Retype the following records exactly, line for line, changing nothing.
-- BEGIN Dataset content --
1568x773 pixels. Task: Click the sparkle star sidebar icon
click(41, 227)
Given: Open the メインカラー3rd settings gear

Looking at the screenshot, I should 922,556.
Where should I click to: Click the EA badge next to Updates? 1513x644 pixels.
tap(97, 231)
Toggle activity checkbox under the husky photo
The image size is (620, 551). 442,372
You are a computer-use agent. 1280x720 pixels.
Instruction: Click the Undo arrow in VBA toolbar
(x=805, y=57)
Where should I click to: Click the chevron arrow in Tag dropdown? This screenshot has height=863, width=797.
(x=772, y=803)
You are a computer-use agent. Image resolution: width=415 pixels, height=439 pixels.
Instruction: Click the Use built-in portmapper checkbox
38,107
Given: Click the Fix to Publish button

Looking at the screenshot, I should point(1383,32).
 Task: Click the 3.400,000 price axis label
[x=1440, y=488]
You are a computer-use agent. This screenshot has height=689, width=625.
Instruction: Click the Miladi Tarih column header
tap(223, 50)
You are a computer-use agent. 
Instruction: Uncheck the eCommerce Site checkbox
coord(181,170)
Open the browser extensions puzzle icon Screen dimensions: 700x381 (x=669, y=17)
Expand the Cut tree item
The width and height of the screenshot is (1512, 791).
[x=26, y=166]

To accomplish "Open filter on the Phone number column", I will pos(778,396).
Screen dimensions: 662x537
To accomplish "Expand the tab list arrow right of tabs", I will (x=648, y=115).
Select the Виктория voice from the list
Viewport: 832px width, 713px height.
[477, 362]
-- END Dataset content --
_Result_.
1568x773 pixels. Task: Click the sparkle star sidebar icon
click(41, 227)
Given: Open the メインカラー3rd settings gear

Looking at the screenshot, I should 922,556.
Where should I click to: Click the EA badge next to Updates? 1513x644 pixels.
tap(97, 231)
Toggle activity checkbox under the husky photo
The image size is (620, 551). 442,372
You are a computer-use agent. 1280x720 pixels.
Instruction: Click the Undo arrow in VBA toolbar
(x=805, y=57)
Where should I click to: Click the chevron arrow in Tag dropdown? This screenshot has height=863, width=797.
(x=772, y=803)
You are a computer-use agent. Image resolution: width=415 pixels, height=439 pixels.
Instruction: Click the Use built-in portmapper checkbox
38,107
Given: Click the Fix to Publish button

Looking at the screenshot, I should point(1383,32).
 Task: Click the 3.400,000 price axis label
[x=1440, y=488]
You are a computer-use agent. This screenshot has height=689, width=625.
Instruction: Click the Miladi Tarih column header
tap(223, 50)
You are a computer-use agent. 
Instruction: Uncheck the eCommerce Site checkbox
coord(181,170)
Open the browser extensions puzzle icon Screen dimensions: 700x381 (x=669, y=17)
Expand the Cut tree item
The width and height of the screenshot is (1512, 791).
[x=26, y=166]

To accomplish "Open filter on the Phone number column", I will pos(778,396).
Screen dimensions: 662x537
To accomplish "Expand the tab list arrow right of tabs", I will (x=648, y=115).
Select the Виктория voice from the list
Viewport: 832px width, 713px height.
[477, 362]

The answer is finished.